Exercise — Rewrite the data below as a numbered list, one line per item, leaving out any blank lines.

Data entries —
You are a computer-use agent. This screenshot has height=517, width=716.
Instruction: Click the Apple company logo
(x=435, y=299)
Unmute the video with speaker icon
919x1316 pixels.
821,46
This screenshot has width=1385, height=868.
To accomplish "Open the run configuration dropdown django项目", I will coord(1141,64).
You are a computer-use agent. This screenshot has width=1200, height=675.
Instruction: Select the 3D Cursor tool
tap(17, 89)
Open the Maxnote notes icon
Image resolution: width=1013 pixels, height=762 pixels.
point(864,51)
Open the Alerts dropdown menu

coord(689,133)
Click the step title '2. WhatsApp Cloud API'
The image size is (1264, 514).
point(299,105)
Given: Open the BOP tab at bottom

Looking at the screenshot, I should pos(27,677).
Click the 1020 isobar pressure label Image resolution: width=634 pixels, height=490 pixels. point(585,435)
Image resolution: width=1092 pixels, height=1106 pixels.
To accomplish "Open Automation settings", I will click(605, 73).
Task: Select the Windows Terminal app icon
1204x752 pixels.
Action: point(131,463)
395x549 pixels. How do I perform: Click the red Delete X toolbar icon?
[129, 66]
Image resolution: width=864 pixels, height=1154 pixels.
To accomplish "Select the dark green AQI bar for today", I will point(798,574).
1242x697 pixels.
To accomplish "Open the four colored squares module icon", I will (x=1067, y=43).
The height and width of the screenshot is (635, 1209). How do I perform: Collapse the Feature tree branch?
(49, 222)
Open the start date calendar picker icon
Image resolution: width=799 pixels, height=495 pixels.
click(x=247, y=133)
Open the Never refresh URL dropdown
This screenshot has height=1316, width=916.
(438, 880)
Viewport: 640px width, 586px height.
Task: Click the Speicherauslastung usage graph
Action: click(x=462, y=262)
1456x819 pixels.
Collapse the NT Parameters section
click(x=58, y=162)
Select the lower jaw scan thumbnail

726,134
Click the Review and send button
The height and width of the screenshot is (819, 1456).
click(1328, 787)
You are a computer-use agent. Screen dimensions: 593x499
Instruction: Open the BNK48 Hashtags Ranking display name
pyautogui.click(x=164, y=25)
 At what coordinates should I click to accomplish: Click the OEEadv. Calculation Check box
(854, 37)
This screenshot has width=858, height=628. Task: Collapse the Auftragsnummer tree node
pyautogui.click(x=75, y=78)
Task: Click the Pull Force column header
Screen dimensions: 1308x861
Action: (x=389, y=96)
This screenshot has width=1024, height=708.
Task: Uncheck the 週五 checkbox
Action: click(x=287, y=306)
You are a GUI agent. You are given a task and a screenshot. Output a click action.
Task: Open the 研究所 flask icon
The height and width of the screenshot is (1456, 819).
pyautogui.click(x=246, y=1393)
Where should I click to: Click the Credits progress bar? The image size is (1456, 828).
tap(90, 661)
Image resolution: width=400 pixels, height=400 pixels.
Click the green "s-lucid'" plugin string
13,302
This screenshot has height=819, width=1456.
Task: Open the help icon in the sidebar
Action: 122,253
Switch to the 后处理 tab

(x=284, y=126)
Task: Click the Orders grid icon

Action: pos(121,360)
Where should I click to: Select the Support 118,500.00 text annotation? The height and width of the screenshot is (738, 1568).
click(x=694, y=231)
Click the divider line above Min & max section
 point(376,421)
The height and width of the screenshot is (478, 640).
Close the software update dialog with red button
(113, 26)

Completed task —
1. You are a computer-use agent. This screenshot has height=517, width=716.
2. Instruction: Click the Apple company logo
3. (x=435, y=299)
4. Unmute the video with speaker icon
5. 919x1316 pixels.
6. 821,46
7. This screenshot has width=1385, height=868.
8. To accomplish "Open the run configuration dropdown django项目", I will coord(1141,64).
9. You are a computer-use agent. This screenshot has width=1200, height=675.
10. Instruction: Select the 3D Cursor tool
11. tap(17, 89)
12. Open the Maxnote notes icon
13. Image resolution: width=1013 pixels, height=762 pixels.
14. point(864,51)
15. Open the Alerts dropdown menu
16. coord(689,133)
17. Click the step title '2. WhatsApp Cloud API'
18. The image size is (1264, 514).
19. point(299,105)
20. Given: Open the BOP tab at bottom
21. Looking at the screenshot, I should pos(27,677).
22. Click the 1020 isobar pressure label Image resolution: width=634 pixels, height=490 pixels. point(585,435)
23. Image resolution: width=1092 pixels, height=1106 pixels.
24. To accomplish "Open Automation settings", I will click(605, 73).
25. Task: Select the Windows Terminal app icon
26. 1204x752 pixels.
27. Action: point(131,463)
28. 395x549 pixels. How do I perform: Click the red Delete X toolbar icon?
29. [129, 66]
30. Image resolution: width=864 pixels, height=1154 pixels.
31. To accomplish "Select the dark green AQI bar for today", I will point(798,574).
32. 1242x697 pixels.
33. To accomplish "Open the four colored squares module icon", I will (x=1067, y=43).
34. The height and width of the screenshot is (635, 1209). How do I perform: Collapse the Feature tree branch?
35. (49, 222)
36. Open the start date calendar picker icon
37. Image resolution: width=799 pixels, height=495 pixels.
38. click(x=247, y=133)
39. Open the Never refresh URL dropdown
40. This screenshot has height=1316, width=916.
41. (438, 880)
42. Viewport: 640px width, 586px height.
43. Task: Click the Speicherauslastung usage graph
44. Action: click(x=462, y=262)
45. 1456x819 pixels.
46. Collapse the NT Parameters section
47. click(x=58, y=162)
48. Select the lower jaw scan thumbnail
49. 726,134
50. Click the Review and send button
51. The height and width of the screenshot is (819, 1456).
52. click(1328, 787)
53. You are a computer-use agent. Screen dimensions: 593x499
54. Instruction: Open the BNK48 Hashtags Ranking display name
55. pyautogui.click(x=164, y=25)
56.  At what coordinates should I click to accomplish: Click the OEEadv. Calculation Check box
57. (854, 37)
58. This screenshot has width=858, height=628. Task: Collapse the Auftragsnummer tree node
59. pyautogui.click(x=75, y=78)
60. Task: Click the Pull Force column header
61. Screen dimensions: 1308x861
62. Action: (x=389, y=96)
63. This screenshot has width=1024, height=708.
64. Task: Uncheck the 週五 checkbox
65. Action: click(x=287, y=306)
66. You are a GUI agent. You are given a task and a screenshot. Output a click action.
67. Task: Open the 研究所 flask icon
68. The height and width of the screenshot is (1456, 819).
69. pyautogui.click(x=246, y=1393)
70. Where should I click to: Click the Credits progress bar? The image size is (1456, 828).
71. tap(90, 661)
72. Image resolution: width=400 pixels, height=400 pixels.
73. Click the green "s-lucid'" plugin string
74. 13,302
75. This screenshot has height=819, width=1456.
76. Task: Open the help icon in the sidebar
77. Action: 122,253
78. Switch to the 后处理 tab
79. (x=284, y=126)
80. Task: Click the Orders grid icon
81. Action: pos(121,360)
82. Where should I click to: Select the Support 118,500.00 text annotation? The height and width of the screenshot is (738, 1568).
83. click(x=694, y=231)
84. Click the divider line above Min & max section
85.  point(376,421)
86. The height and width of the screenshot is (478, 640).
87. Close the software update dialog with red button
88. (113, 26)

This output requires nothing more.